**CHALLENGE**
Show each line from the items below that contains the string "height", copied in full.

>> BEGIN

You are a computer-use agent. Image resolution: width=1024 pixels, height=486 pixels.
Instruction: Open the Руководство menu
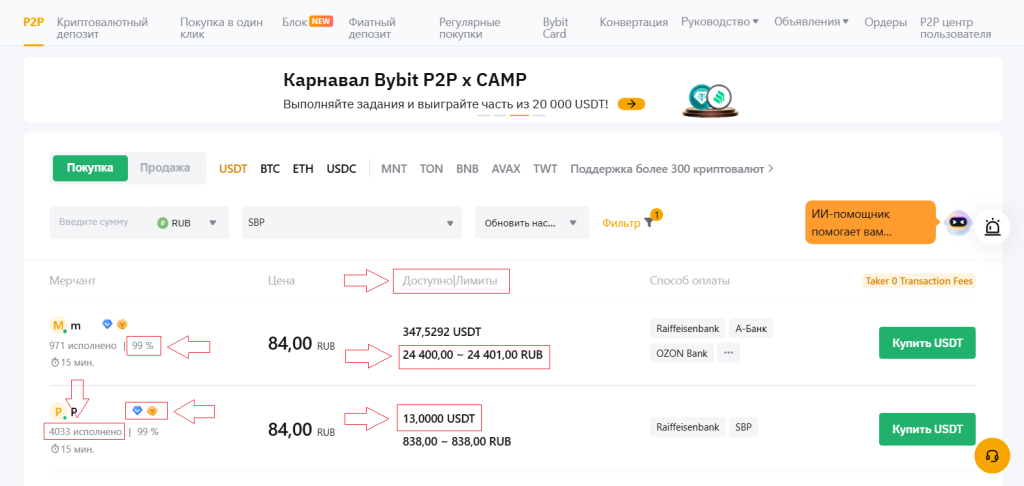pos(719,21)
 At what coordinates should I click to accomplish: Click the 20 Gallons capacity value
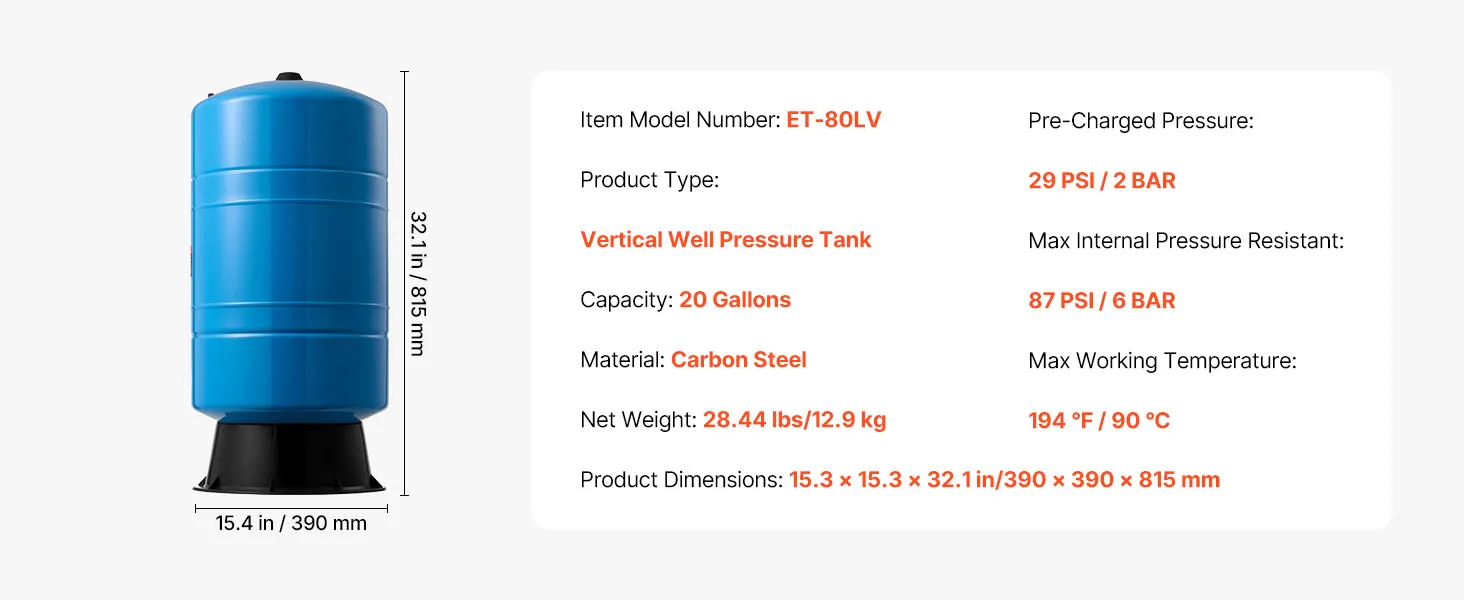(x=735, y=300)
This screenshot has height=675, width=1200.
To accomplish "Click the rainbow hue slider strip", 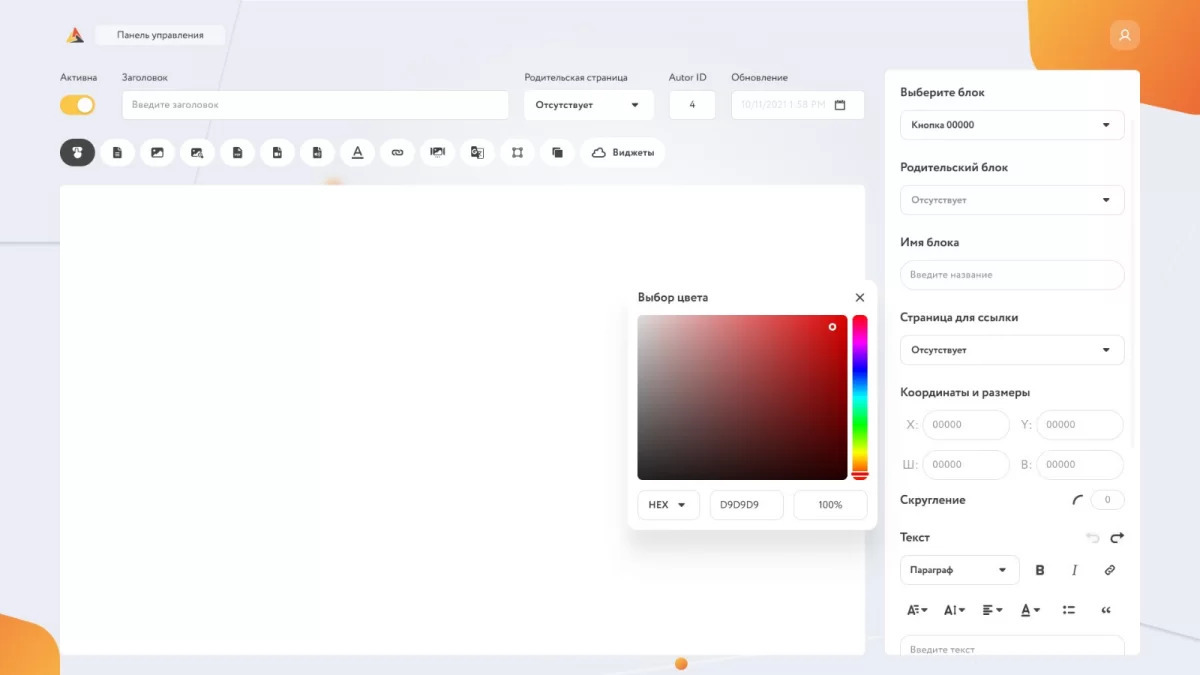I will pyautogui.click(x=859, y=395).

>> END

**EXERCISE RESULT**
You are a computer-use agent. Image resolution: width=1024 pixels, height=486 pixels.
This screenshot has height=675, width=1200.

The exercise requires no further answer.